She snorted at his mock distress. "What? It's not like you've washed it in the past month."

"But now I'll have to." He punched the top of her arm hard enough to leave a small bruise. His stature had intimidated her the day they met—their first day, when the new group of Sealie kids had been sorted and handed off to instructors like livestock. But now, at seventeen, her arms were just as corded with muscle as his, though she'd never really achieved the sheer width of shoulder that he had, nor his expanse of height. Grinning, Robin punched back.

Then she elbowed Al to the side and wriggled into the gutter of space between him and the snotty blond kid whose name she never bothered to remember. She set her oversized canvas satchel and its precious cargo under the bench with more care than she had shown her meal tray, bracketing it between her knees.

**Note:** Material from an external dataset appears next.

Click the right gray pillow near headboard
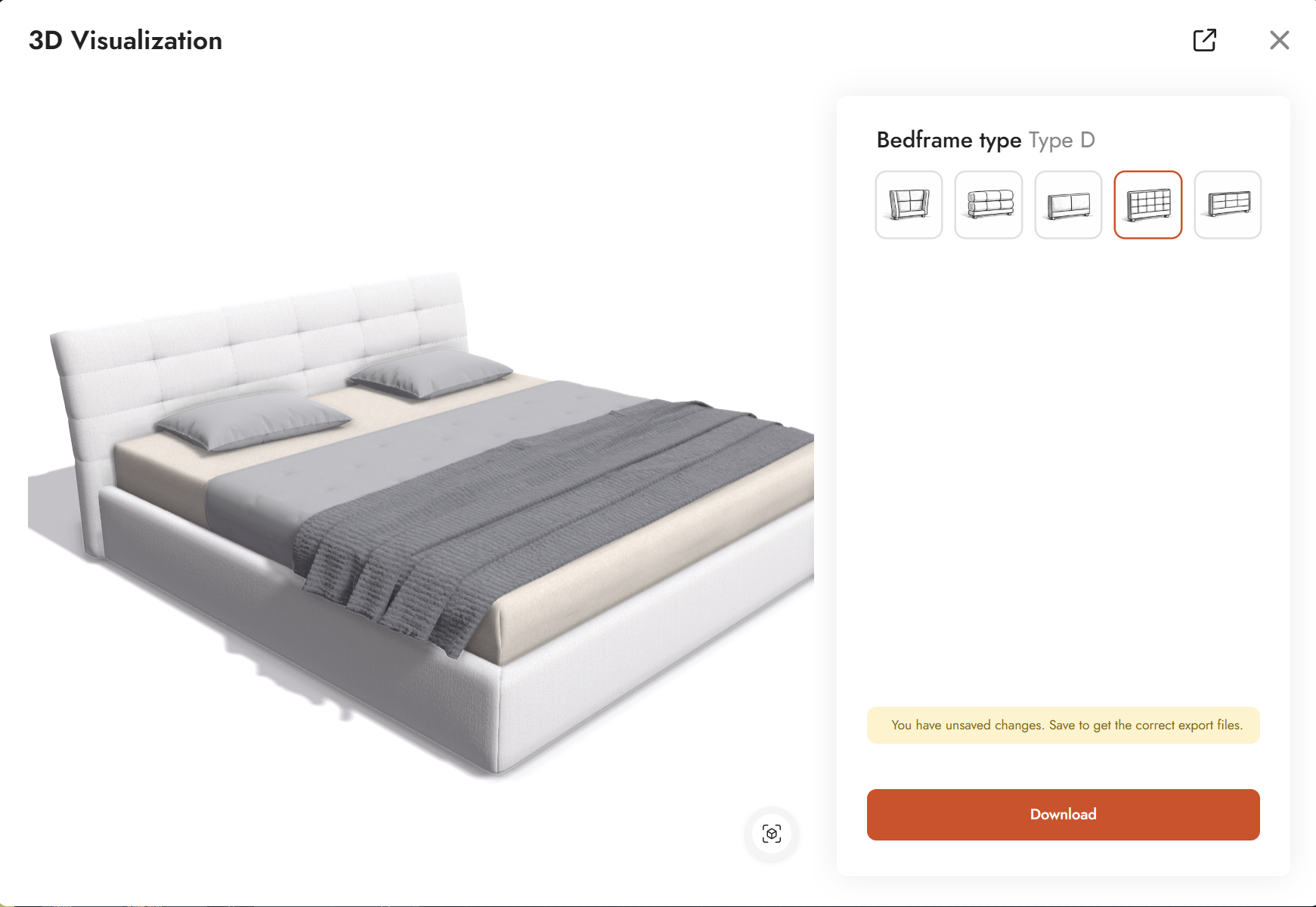Viewport: 1316px width, 907px height. [431, 372]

Child apprentices started young in the shipyards—fourteen, if they could afford to stay in school; eleven, if they needed the money. Robin had needed the money, so she'd had six years to develop the whippet musculature of a mid-flight engineer. And since she was smaller, shorter, and lighter than most of her colleagues, Robin's pilot, Wade, could bring up two more cases of ammunition than his cohorts. Robin was not-so-secretly grateful that he liked that advantage, too. It meant that she didn't have to work in a laundry, cleaning stained shirts like Al's with her mother.

Al made a dramatic, twisting face of agony, clutching his arm where her elbow had landed.

Robin snorted at him. "Oh, shut up, you baby."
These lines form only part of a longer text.